Tuberculosis (TB) is the leading cause of death from a single infectious agent worldwide. The highest burden is found in Africa and Asia – mostly linked to the human immunodeficiency virus (HIV) epidemic in these regions. The 2020 World Health Organization (WHO) TB report showed that globally in 2019, 10 million people developed this disease.
Due to residual lung damage caused by pulmonary tuberculosis (PTB) patients are at increased risk from other chronic respiratory diseases, with one of the most common infections being chronic pulmonary aspergillosis (CPA) and aspergilloma.
TB and CPA can sometimes appear as clinically indistinguishable. CPA is often misdiagnosed as smear-negative PTB. With the high burden of PTB in developing countries, mostly being secondary to HIV, the incidence of CPA is probably higher but the index of clinical suspicion for CPA is very low. This may be partly contributed by the local shortage of mycological diagnostic capabilities. CPA destroys lung parenchyma with progressive cavitation, pleural thickening, and fibrosis. The usual lack of specific symptoms and a definitive diagnostic test leads to high mortality rates, even higher with antifungal drug resistance.
Around 373,000 people per year are thought to develop CPA as a complication of TB. There is a worldwide push to highlight the risk factors in TB patients that leave them open to developing further infections.
Here we look at some emerging case studies from India Uganda and Vietnam.
A study carried out by R. Singla and colleagues in New Delhi showed that 57% of post-TB patients have evidence of CPA. This figure is higher than originally thought and greater than in comparative studies in Uganda. Patients are on average, male, mean age of 41 and from low socio-economic backgrounds.
The Ugandan study by Richard Kwizera and colleagues in Kampala highlighted that almost 35% of subjects with CPA might be wrongly treated with anti-TB medication despite the lack of microbiological evidence. This is also very common in resource-limited settings where the index of clinical suspicion for fungal infections is very low.
Vietnam study from Ngoc Thi Bich Nguyen in Hanoi demonstrated that 54.3% of post-TB treatment patients had CPA. The male/female ratio was 3/1 (28 males and 10 females). CPA patients had an average age of 59. Patients had often been receiving treatment for TB for over 10 years before presenting with CPA. The most common identifier in these cases was pleural thickening.
These studies all recommend that every patient with TB, active or with a prior history, should be screened for CPA to prevent the possibility of having a co-infection, especially if symptoms persist despite anti-tuberculous therapy.

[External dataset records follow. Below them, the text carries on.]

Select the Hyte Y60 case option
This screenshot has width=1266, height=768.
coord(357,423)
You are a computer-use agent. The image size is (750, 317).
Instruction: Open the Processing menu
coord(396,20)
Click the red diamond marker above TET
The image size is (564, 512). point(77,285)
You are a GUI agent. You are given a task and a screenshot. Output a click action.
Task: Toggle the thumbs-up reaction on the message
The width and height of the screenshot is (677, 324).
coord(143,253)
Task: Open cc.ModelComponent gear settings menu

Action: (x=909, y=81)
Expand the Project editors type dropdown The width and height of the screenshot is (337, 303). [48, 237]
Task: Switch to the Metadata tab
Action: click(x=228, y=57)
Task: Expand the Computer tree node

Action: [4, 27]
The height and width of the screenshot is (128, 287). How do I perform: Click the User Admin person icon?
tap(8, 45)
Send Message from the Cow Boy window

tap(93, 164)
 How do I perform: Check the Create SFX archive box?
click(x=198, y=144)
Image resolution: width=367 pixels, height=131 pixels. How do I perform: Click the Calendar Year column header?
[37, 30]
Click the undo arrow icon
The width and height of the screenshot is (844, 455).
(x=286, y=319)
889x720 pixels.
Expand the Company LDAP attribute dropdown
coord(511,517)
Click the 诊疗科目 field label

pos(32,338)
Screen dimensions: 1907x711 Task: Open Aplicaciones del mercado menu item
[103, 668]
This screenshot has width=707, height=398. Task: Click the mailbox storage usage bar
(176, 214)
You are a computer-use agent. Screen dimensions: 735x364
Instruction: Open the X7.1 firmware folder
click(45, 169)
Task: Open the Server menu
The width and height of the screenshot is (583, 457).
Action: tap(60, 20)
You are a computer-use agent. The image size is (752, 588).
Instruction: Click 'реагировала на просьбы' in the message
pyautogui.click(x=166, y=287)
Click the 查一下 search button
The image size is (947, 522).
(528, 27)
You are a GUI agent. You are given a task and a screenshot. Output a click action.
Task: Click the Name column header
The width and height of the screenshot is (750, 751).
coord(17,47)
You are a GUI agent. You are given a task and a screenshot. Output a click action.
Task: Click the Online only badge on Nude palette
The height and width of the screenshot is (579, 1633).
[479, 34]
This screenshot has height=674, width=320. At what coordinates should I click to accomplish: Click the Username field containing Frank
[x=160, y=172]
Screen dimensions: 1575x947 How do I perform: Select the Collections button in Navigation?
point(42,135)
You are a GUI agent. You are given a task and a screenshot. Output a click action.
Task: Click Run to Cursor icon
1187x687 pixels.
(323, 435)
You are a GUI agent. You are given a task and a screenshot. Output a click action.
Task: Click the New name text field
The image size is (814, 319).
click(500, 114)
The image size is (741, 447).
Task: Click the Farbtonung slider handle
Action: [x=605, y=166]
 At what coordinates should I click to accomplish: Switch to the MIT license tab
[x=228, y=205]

CPA has to be an active consideration when dealing with other respiratory diseases with similar non-specific symptoms. CPA is being underestimated and often confused with another chronic pulmonary disease, especially smear-negative TB. The years of misdiagnosis of tuberculosis and incorrect treatment is addressable with clinical training and testing for fungal disease and aspergillosis.